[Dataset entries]
— START —
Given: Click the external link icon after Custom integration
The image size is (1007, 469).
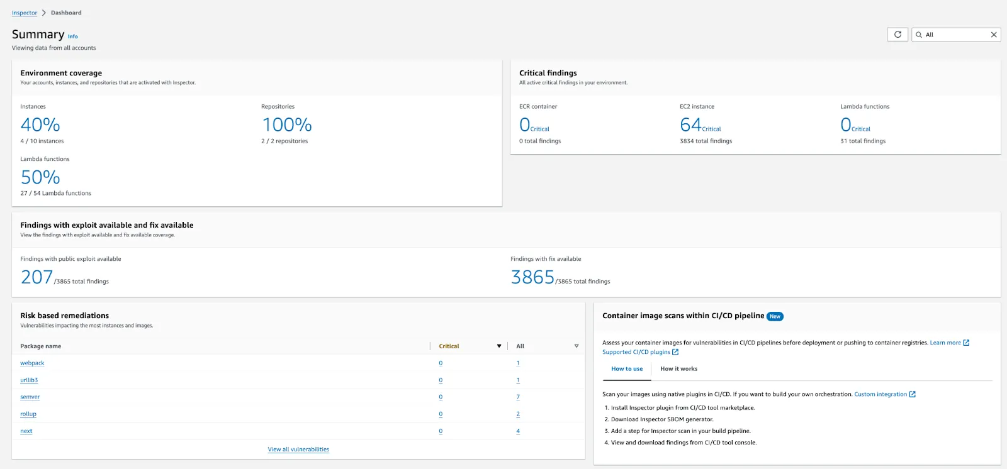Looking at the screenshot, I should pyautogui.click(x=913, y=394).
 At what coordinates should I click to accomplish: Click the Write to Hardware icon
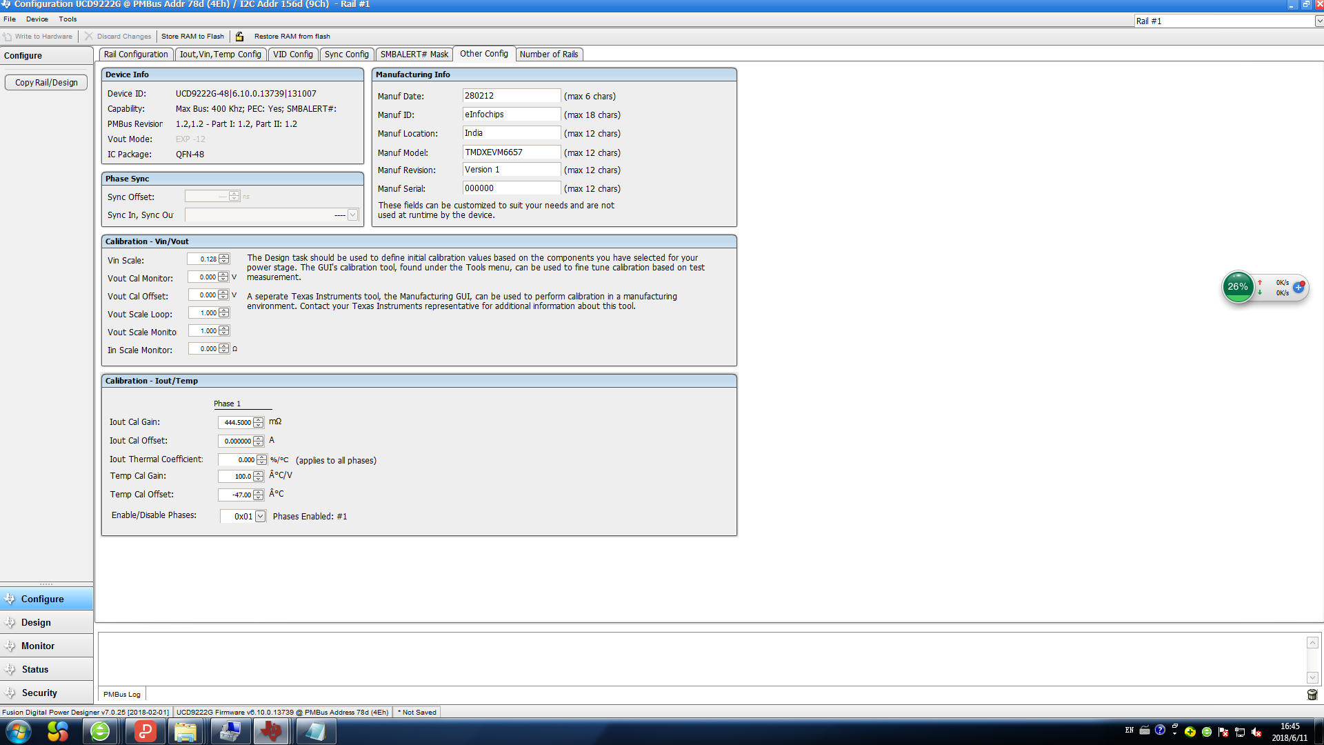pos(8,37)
— END —
— START —
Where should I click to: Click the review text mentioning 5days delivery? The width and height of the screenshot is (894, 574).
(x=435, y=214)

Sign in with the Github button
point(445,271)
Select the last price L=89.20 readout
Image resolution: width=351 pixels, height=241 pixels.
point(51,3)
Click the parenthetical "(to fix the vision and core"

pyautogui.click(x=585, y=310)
— END —
— START —
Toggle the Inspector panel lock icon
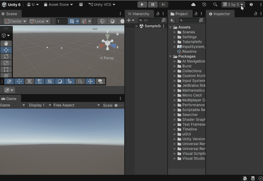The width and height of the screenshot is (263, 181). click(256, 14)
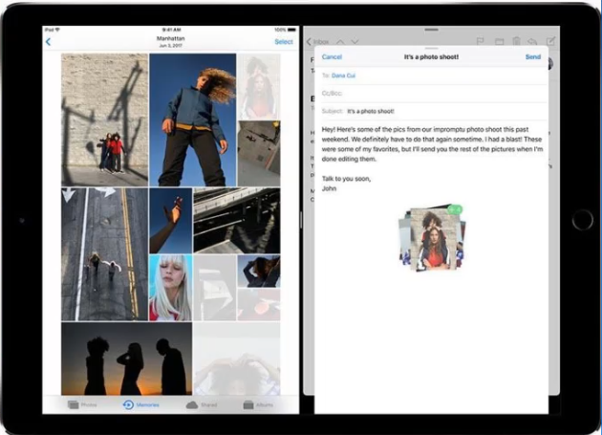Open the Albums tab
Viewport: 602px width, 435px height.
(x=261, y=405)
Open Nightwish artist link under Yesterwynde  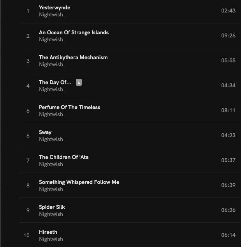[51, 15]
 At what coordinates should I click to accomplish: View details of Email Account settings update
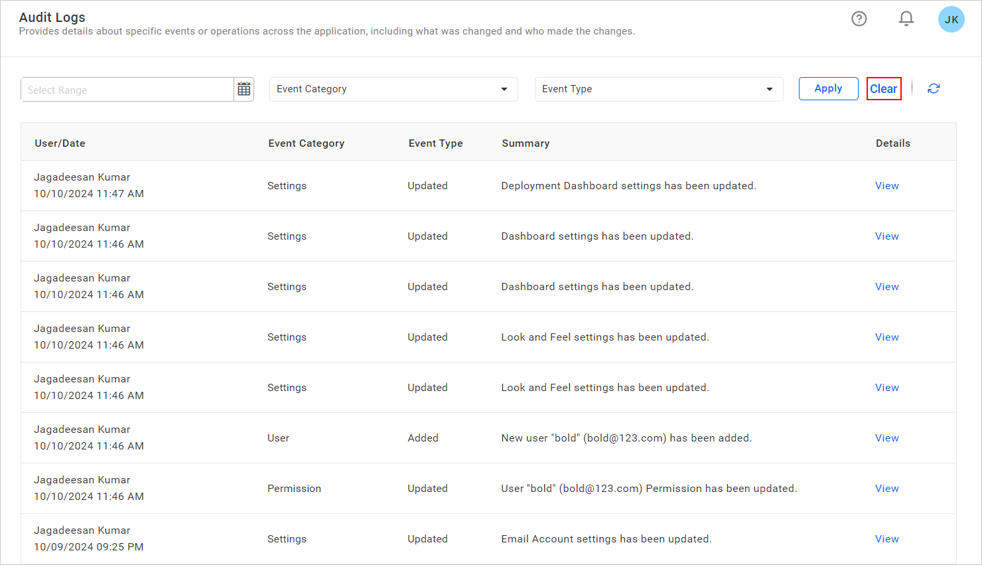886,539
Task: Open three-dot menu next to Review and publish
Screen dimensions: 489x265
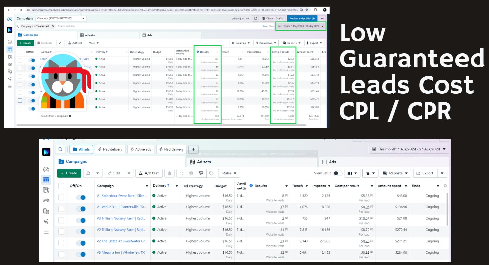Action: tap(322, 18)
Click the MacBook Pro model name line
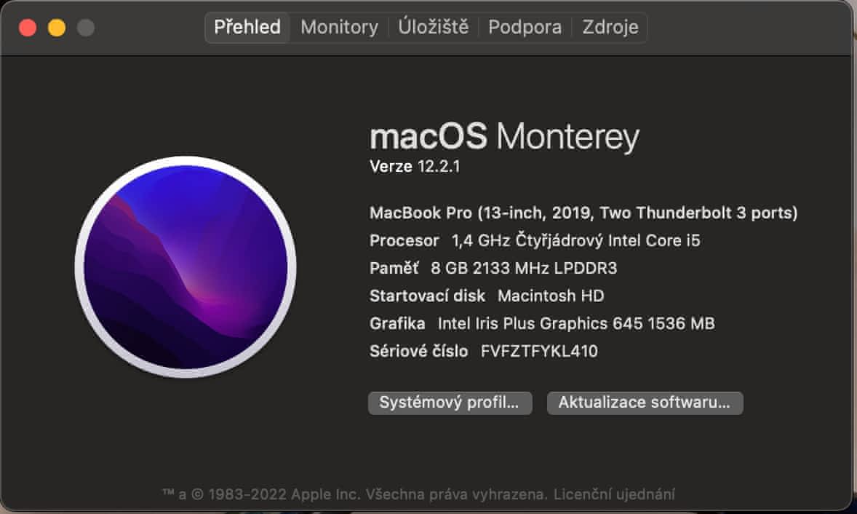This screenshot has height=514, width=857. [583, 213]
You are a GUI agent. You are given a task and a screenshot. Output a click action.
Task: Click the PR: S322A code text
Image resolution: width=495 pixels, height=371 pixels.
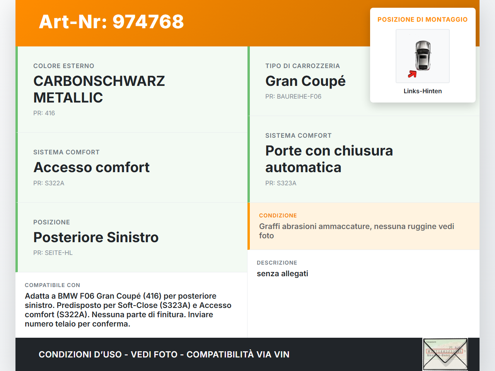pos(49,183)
— END —
_Set task_
Copy each row above that contains the string "icon". Case counts.

_Solution to this exercise_
Given: Click the external link icon after Custom integration
 At what coordinates should I click to accomplish: Click the Write to Hardware icon
Toggle the Inspector panel lock icon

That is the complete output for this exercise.